Huawei punisce due dipendenti per un messaggio di auguri inviato da un iPhone

di Redazione | 04/01/2019

Huawei
  • Huawei ha punito due dipendenti per un messaggio di auguri, pubblicato sull'account twitter ufficiale, inviato tramite iPhone

  • L'azienda ha spiegato che l'errore «ha avuto un impatto negativo sulla reputazione del brand degli smartphone»

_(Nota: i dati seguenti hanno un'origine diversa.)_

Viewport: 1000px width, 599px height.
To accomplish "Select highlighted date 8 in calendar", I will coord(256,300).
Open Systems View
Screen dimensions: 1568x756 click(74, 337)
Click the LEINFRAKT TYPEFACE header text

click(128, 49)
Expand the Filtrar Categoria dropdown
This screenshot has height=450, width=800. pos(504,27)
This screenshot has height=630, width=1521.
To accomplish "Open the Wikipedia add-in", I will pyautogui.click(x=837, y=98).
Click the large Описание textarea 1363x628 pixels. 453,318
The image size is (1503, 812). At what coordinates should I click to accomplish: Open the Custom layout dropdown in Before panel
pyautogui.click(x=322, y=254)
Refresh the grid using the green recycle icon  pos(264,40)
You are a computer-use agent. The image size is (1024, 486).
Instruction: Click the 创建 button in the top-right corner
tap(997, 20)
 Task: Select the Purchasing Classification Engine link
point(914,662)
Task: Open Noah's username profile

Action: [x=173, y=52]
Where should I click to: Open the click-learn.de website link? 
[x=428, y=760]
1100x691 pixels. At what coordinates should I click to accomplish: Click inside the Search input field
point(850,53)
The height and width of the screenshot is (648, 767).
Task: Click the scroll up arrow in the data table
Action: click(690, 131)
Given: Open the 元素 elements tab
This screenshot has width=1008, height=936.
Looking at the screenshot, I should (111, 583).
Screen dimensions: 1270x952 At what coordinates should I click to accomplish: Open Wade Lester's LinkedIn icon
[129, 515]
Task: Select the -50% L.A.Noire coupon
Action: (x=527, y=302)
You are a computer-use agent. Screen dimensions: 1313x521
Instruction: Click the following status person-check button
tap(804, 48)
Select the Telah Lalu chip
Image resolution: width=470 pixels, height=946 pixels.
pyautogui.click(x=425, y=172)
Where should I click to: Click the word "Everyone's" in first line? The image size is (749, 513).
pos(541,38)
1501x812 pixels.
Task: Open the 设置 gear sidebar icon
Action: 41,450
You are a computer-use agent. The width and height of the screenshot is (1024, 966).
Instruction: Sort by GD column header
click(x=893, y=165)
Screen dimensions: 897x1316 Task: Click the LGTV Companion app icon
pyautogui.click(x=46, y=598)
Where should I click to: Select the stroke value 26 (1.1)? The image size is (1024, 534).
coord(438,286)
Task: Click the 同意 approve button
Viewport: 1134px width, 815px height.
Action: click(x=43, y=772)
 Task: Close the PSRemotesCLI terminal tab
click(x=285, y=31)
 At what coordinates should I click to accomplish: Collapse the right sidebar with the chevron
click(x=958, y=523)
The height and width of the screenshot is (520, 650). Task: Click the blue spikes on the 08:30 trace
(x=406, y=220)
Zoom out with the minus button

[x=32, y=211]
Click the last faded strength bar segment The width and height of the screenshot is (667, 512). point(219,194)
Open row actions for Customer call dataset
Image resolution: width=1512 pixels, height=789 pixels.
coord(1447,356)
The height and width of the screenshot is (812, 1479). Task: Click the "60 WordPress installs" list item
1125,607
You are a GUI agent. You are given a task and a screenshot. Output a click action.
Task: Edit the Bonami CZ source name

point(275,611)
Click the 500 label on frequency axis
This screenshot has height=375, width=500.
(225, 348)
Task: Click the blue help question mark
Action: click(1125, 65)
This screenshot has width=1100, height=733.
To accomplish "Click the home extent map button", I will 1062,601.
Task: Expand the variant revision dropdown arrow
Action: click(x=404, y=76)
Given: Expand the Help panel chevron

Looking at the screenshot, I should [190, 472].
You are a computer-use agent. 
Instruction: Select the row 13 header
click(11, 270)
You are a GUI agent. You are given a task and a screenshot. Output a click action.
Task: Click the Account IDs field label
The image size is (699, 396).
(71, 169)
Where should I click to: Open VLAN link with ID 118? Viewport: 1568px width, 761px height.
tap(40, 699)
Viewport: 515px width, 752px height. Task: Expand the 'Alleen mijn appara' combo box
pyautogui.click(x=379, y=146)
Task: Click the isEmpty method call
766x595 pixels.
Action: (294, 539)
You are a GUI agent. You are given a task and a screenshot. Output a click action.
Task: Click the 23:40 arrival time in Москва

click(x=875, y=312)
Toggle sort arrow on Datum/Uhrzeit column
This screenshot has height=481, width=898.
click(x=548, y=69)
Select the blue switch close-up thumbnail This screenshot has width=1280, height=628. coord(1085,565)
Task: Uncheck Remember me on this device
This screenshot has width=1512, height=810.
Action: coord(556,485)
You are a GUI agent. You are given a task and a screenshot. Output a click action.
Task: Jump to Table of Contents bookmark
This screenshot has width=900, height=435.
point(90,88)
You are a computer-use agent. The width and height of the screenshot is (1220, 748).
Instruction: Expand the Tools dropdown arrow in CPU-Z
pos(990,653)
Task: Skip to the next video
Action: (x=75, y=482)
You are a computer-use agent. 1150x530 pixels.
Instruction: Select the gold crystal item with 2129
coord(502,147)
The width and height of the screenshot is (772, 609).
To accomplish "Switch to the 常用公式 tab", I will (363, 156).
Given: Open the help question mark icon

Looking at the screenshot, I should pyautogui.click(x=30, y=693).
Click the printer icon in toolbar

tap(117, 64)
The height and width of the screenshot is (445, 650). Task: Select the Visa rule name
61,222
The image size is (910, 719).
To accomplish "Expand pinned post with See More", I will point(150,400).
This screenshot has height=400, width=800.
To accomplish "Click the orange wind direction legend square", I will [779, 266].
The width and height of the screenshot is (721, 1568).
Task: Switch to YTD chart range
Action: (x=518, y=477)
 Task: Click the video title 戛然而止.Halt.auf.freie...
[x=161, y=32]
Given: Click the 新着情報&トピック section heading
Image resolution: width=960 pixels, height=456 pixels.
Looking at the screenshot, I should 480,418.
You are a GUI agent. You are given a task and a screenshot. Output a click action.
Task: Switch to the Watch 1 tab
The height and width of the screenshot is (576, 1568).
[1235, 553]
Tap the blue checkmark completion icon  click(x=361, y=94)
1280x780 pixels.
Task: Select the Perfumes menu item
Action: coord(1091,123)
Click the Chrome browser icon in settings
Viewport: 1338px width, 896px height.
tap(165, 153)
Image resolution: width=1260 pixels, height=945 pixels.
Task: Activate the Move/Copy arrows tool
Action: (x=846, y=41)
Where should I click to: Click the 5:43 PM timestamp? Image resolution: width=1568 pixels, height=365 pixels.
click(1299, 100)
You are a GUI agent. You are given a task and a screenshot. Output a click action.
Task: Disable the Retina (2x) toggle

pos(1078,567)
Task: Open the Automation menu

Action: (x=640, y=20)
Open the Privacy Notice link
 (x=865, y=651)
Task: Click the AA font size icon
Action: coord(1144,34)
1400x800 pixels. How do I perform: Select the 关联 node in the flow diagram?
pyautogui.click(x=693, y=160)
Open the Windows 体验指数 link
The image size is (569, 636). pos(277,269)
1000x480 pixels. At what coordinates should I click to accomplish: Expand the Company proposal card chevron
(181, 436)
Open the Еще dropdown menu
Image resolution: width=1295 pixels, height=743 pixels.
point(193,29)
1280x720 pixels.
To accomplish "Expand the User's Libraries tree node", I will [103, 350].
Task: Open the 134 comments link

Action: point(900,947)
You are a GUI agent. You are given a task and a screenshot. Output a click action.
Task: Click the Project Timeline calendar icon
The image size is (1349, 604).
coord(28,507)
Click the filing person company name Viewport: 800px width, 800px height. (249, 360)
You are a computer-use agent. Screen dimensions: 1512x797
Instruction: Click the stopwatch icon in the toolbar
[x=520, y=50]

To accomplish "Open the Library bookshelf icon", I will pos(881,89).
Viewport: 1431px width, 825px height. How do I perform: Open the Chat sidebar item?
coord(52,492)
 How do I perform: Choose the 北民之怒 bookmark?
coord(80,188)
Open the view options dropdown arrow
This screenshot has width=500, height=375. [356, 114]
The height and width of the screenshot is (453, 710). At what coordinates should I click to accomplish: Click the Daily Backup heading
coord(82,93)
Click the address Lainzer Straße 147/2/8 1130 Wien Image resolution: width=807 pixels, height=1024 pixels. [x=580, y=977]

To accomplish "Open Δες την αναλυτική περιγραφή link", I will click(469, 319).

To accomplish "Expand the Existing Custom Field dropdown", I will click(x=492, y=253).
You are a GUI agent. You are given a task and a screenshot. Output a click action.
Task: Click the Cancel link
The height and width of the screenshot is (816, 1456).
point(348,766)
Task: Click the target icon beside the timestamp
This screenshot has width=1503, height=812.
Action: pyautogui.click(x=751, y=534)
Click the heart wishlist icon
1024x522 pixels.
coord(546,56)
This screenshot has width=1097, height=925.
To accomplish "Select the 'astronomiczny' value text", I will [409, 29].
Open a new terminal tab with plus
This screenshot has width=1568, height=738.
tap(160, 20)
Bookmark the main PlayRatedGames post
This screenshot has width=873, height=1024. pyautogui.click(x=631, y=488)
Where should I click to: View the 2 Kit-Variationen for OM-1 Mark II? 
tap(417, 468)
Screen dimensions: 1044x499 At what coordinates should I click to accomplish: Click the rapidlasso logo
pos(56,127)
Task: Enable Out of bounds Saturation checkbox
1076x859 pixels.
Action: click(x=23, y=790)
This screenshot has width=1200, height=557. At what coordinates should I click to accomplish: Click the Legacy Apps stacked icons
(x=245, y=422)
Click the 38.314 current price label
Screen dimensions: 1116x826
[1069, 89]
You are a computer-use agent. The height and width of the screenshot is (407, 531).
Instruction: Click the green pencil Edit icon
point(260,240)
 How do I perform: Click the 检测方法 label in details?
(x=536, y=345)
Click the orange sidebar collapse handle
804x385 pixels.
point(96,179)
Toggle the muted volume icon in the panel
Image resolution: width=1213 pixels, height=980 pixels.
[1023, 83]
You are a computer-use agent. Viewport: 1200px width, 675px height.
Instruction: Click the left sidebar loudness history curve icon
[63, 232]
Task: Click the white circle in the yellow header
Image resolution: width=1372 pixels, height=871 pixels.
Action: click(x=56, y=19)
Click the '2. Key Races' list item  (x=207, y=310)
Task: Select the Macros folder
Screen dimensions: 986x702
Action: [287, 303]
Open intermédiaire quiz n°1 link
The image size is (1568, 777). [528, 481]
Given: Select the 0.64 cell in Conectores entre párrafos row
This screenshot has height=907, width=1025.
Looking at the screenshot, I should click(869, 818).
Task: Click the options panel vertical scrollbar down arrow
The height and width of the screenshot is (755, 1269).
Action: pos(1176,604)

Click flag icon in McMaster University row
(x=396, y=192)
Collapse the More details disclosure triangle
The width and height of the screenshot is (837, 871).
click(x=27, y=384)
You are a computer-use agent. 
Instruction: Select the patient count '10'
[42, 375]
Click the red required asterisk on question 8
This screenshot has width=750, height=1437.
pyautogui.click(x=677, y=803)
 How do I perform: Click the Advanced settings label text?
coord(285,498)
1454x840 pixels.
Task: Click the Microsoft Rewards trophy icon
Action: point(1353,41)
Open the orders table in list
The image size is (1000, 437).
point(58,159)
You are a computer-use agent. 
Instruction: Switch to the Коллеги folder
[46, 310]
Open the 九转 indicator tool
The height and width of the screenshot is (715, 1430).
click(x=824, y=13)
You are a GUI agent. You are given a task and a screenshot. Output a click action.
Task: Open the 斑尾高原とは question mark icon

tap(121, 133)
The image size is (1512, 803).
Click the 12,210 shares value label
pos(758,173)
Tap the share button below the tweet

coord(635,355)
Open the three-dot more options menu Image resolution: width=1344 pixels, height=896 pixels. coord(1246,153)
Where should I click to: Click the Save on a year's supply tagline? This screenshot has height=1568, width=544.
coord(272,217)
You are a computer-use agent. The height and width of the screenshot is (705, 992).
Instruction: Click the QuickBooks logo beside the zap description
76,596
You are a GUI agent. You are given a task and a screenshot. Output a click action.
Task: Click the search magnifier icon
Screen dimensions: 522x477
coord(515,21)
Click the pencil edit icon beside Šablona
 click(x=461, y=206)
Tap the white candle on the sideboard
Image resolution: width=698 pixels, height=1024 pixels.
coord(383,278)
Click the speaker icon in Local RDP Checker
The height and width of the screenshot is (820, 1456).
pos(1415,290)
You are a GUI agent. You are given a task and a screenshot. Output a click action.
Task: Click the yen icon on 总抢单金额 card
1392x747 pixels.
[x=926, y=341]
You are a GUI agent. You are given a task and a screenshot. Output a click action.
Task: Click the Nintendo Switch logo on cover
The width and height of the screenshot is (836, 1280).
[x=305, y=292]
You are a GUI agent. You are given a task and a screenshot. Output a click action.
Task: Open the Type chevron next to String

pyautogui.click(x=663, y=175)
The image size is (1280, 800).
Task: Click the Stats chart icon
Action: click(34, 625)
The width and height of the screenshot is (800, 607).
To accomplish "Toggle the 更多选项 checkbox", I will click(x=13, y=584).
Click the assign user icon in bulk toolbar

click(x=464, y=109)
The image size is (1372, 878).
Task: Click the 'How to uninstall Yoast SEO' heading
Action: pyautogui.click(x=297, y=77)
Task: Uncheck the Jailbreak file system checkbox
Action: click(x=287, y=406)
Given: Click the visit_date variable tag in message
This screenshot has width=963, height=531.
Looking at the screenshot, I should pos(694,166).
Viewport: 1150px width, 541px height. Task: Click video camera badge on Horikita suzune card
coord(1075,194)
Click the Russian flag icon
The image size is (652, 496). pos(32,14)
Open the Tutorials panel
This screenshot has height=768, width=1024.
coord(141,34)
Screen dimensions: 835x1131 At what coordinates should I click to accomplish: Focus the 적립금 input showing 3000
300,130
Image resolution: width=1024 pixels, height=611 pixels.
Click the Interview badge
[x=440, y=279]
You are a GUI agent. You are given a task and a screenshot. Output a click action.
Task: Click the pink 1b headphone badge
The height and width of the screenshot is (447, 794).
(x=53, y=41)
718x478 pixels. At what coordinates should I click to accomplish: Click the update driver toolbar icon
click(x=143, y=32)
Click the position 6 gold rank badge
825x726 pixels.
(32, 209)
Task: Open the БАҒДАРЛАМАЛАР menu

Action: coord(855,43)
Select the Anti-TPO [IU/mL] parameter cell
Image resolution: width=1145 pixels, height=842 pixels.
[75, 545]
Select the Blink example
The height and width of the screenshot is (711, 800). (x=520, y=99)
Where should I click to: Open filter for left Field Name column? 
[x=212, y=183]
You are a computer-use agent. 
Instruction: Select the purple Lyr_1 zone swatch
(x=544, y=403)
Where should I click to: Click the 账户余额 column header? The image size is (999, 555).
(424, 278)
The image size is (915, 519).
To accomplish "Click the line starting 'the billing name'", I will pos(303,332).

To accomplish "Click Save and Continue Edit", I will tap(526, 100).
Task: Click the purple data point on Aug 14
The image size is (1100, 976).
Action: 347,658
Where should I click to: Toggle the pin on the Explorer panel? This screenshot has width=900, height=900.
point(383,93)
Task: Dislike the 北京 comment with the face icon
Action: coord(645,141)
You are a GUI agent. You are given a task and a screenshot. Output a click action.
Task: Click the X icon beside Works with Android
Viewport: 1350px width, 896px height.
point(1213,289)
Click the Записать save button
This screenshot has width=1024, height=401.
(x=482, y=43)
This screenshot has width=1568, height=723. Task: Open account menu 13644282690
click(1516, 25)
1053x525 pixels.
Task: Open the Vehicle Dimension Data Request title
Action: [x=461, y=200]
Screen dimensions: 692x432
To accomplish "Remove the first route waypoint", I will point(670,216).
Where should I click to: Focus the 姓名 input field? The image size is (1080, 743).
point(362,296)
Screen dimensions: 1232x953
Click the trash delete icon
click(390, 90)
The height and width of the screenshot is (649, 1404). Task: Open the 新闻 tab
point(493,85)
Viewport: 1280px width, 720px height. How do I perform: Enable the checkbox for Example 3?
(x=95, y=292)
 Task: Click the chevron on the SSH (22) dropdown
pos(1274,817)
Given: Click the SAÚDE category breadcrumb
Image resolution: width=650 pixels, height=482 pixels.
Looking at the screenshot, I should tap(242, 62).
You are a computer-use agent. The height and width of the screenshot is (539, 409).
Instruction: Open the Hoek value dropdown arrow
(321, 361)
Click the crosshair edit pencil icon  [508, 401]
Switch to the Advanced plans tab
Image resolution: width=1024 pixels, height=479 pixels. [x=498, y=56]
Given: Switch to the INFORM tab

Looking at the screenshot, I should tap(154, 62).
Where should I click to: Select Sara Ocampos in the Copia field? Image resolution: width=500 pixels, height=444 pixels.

L’azienda punisce i dipendenti che usano prodotti di una società concorrente. Non è esattamente un comportamento liberale, ma è quanto può accadere in grandi e noti compagnie impegnate in una spietata concorrenza. Huawei, colosso delle telecomunicazioni cinese che vive un periodo di grande crescita, ha deciso di punire due dipendenti colpevoli di aver inviato gli auguri del gruppo per il nuovo anno (sull’account Twitter ufficiale) tramite un iPhone, il gioiellino della Apple. Stando a una nota interna dell’azienda, citata dalla rivista Caixin, uno dei due dipendenti sarà degradato nelle mansioni e avrà una trattenuta nella propria busta paga, all’altro invece verrà negata una promozione attesa per quest’anno.

 

huawei
(Immagine via Twitter)

 

Huawei punisce i dipendenti per il tweet via Twitter da iPhone

Il messaggio di auguri inviato da un iPhone è stato rapidamente eliminato da Twitter, ma gli screenshot del messaggio con sotto indicato «via Twitter for iPhone» sono diventati virali sia in Cina e in altri paesi, provocando un danno d’immagine. Nella sua nota Huawei ha spiegato che la circolazione «ha avuto un impatto negativo sulla reputazione del brand degli smartphone Huawei». L’errore sarebbe dovuto a «questioni di connessione di Vpn» da parte del gruppo Sapient Corporation, che gestisce l’account di Huawei. Il Vpn (virtual private network) permette di aggirare la censura del Great Firewall cinese, che oscura anche Twitter. L’azienda ha spiegato che a causa del problema di connessione è stato possibile inviare gli auguri in tempo per lo scoccare della mezzanotte dello scorso capodanno, solo inserendo una sim di Hong Kong in un iPhone. E l’operazione non è stata in seguito controllata in maniera adeguata.